| WHAT THE EXERCISE ASKS |
Every single entry must be restated word for word.
[[ MATERIAL FOR THIS TASK, beginning ]]
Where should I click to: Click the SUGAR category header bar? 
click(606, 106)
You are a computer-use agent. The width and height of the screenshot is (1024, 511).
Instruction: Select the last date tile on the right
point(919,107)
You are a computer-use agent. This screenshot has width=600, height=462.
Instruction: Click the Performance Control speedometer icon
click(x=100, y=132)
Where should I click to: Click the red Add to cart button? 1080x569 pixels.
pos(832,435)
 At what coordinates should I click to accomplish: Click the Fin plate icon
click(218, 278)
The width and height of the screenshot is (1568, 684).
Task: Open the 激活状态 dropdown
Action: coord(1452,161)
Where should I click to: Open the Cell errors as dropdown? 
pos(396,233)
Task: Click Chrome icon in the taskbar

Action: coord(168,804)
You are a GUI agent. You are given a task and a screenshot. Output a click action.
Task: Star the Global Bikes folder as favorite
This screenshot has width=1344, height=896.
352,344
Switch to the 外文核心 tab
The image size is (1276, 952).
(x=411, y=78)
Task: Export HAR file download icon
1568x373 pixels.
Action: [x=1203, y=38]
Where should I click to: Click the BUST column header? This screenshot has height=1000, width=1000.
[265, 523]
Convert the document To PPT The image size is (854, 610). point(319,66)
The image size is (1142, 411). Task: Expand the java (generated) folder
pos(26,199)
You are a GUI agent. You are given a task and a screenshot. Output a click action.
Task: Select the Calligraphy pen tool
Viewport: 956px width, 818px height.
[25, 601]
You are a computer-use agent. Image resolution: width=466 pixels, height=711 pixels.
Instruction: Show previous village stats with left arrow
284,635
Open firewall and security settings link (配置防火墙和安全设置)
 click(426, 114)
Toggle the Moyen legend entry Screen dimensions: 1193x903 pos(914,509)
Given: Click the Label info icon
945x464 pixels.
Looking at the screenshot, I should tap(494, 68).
[[ MATERIAL FOR THIS TASK, end ]]
| SOLUTION TO THIS PROBLEM |
Where should I click to: Click the SUGAR category header bar? 
click(606, 106)
You are a computer-use agent. The width and height of the screenshot is (1024, 511).
Instruction: Select the last date tile on the right
point(919,107)
You are a computer-use agent. This screenshot has width=600, height=462.
Instruction: Click the Performance Control speedometer icon
click(x=100, y=132)
Where should I click to: Click the red Add to cart button? 1080x569 pixels.
pos(832,435)
 At what coordinates should I click to accomplish: Click the Fin plate icon
click(218, 278)
The width and height of the screenshot is (1568, 684).
Task: Open the 激活状态 dropdown
Action: coord(1452,161)
Where should I click to: Open the Cell errors as dropdown? 
pos(396,233)
Task: Click Chrome icon in the taskbar

Action: coord(168,804)
You are a GUI agent. You are given a task and a screenshot. Output a click action.
Task: Star the Global Bikes folder as favorite
This screenshot has width=1344, height=896.
352,344
Switch to the 外文核心 tab
The image size is (1276, 952).
(x=411, y=78)
Task: Export HAR file download icon
1568x373 pixels.
Action: [x=1203, y=38]
Where should I click to: Click the BUST column header? This screenshot has height=1000, width=1000.
[265, 523]
Convert the document To PPT The image size is (854, 610). point(319,66)
The image size is (1142, 411). Task: Expand the java (generated) folder
pos(26,199)
You are a GUI agent. You are given a task and a screenshot. Output a click action.
Task: Select the Calligraphy pen tool
Viewport: 956px width, 818px height.
[25, 601]
You are a computer-use agent. Image resolution: width=466 pixels, height=711 pixels.
Instruction: Show previous village stats with left arrow
284,635
Open firewall and security settings link (配置防火墙和安全设置)
 click(426, 114)
Toggle the Moyen legend entry Screen dimensions: 1193x903 pos(914,509)
Given: Click the Label info icon
945x464 pixels.
Looking at the screenshot, I should tap(494, 68).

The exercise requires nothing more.